Thank you, Ma'am.

IYA LUVS!


I hope you're all doing okay. If you need a hug right now, consider this a virtual one. 


I've debated over these past few months whether I wanted to continue blogging or whether my time to write in this sense had come to a natural end. Then yesterday, Her Majesty Queen Elizabeth II passed away and for many, the feeling of loss, as if they had lost a family member or a constant presence in their lives, was incredible. 


It was a significant moment of change for our country; a definitive moment in time that many of us will never forget, and my thoughts are with the Royal Family and those mourning the loss of our Queen. 


If I wasn't already feeling lost, I certainly was yesterday, and I started to think about so many different things and people; people I missed, people I'd lost, things that were happening currently and things I wanted to change. 


These past few months, I've very much battled with my mental health in private and as I venture into receiving the help I need, I feel I want to write openly about it, as I have many times before, to ease some of the pressures I currently feel on my mind. 


The way in which I'm going to do that is in form of a letter to my current self, because sometimes, a little pep talk with yourself is exactly what needs to happen, or in my case, is long overdue.


So, here goes...


~


Dear Rebecca, 

I see you there in your favourite jumper! Yeah, that's right - don't think I didn't notice! You feel comforted when you wear that, I know. Maybe you should wear it all day for extra goodness!

Notice how this afternoon, even after feeling lost this morning and like you'd achieved nothing, you took a shower, moved your body, meditated and ate well. You naturally gravitated to doing those things because they make you happy and I'm proud of you for that. 

I know you feel sad, and it feels like there's an overwhelming amount of strands to that sadness right now, but please know that you can let it out and that you are supported.

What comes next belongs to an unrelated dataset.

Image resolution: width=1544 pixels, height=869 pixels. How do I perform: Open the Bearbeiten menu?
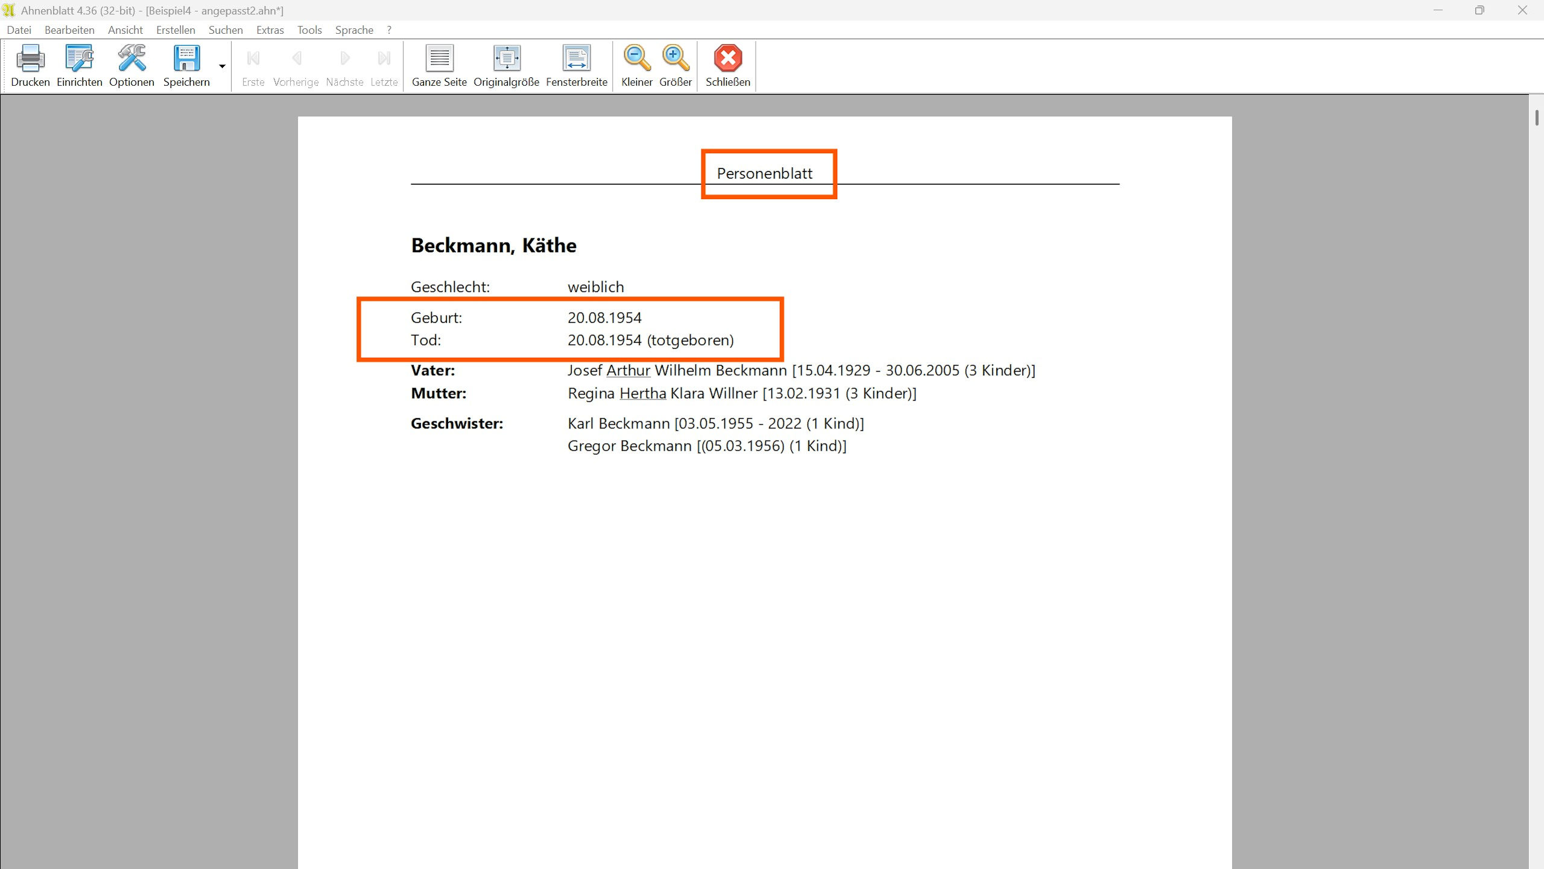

You are not weak and whatever you may be thinking, you are most certainly not a failure. 

In fact, you do so much that you don't give yourself credit for. So, I want you to promise me that you will at least try to praise or reward yourself for all that you do. 

You deserve time off too, and I know you find that hard to hear! Now more than ever, you have to prioritise your health, in every aspect and taking a step back to rest or to have a break, is a good thing. 

Oh, and that's another thing, you've always been the kind of person that makes things happen both for herself and other people. You enjoy doing your own thing and you always have. So let me just remind you to keep doing your thing and that the people you should surround yourself with, with naturally gravitate towards you.

Do not give in to the worry that you are not where you are meant to be. Trust me, you are. 

Finally, that passionate, silly and caring person you are hasn't gone anywhere, she's still right there within you. Right now, she needs a little bit of the focus she puts on other things and people, on herself.

Now, go and drink some water, because you're dehydrated.

Love you gal.

Rebecca x


~


The sun broke through the clouds

brighter than I had seen for a while,

and I reflected on how far I'd come,

on the love I felt within me,

and yet, on this feeling of mourning.


Though with a tender heart and head

I cry,

I know that to grieve

is only to be human.


I will remember with fondness,

their giving nature and eternal light.

Non nobis solum sed toti munti nati:

We are born not just for ourselves but for the whole world.